“There’s a giant roach loose in our house. On an unrelated note, we have insurance, right? In case the house accidentally burns down?”
That was the text I sent my husband one morning.
Anyone who knows how I feel about crickets (Cricket Warfare 101: Subtlety, Sabotage, Misdirection, Psychological Warfare, Treaties and Allies) can well imagine how I feel about roaches. We don’t get them often, but we do live in a big city, and we are on a sewer system, so once in a while, it does happen. And I do my best to murder them right away so they don’t spawn or invite their friends over.
Well, this particular morning, things were a little complicated. You see, I had just gotten in the shower. My toddler came into the bathroom, and I peeked out to see what she needed, and a giant, horrifying beast flew over her head and into the corner of the bathroom. I imagine he might have been hiding in the shower curtain and was disturbed when I moved it to check on my daughter.
So there I was, without a shoe or a can of Raid or any other means of defense, and between me and it was my baby daughter.
I reached for my daughter, and when I looked up, the tiny monster had disappeared. He’d landed right next to the door, so logically I assumed he must have scurried under the door and into the hallway beyond.
Now, under normal circumstances, I would have grabbed one of my husband’s shoes and followed him out and hunted him down like the vile terror he is.

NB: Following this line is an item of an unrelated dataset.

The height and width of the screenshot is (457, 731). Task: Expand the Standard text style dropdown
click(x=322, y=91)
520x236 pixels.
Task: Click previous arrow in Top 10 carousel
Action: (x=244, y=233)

But, our foreign exchange student was home. And he had a friend over. I suspected the sight of me running around the house naked and wielding a shoe might affect his decision to come back and live with us next semester.
There was really nothing I could do until I finished my shower and put on some clothes.
So, that done, I shut the baby in her room with her brother, armed myself with Raid and glue traps (I really prefer to avoid the shoe method of murder, as the crunching, popping, squishing sound you get when you smash one makes me gag, and consequently I tend to not hit hard enough the first time and then the critters start running and I have to do it all over again, except then they’re angry and paranoid and gain super speed), and went on the hunt.
The first place, obviously, was in that hallway where he’d escaped to. That’s where I keep the vacuum, some linens, a bin of reusable grocery bags, and a set of drawers with things like toiletries, Band-Aids, hair clips, and that sort of thing.
He wasn’t behind the vacuum. I’d sort of been hoping he would be. That would’ve been the easiest place to kill him.
So I started in with the bags, shaking them out one by one and tossing them to the side when I was sure they were roachless.
He wasn’t there.
So I slowly pulled out the toiletry drawers and peered behind them. I nearly got mauled to death by a feather which had floated in from the parakeet in the other room, but I pressed on, determined to complete my search, but to no avail. He wasn’t there, either. I pulled the drawer out all the way just to make sure, but no luck.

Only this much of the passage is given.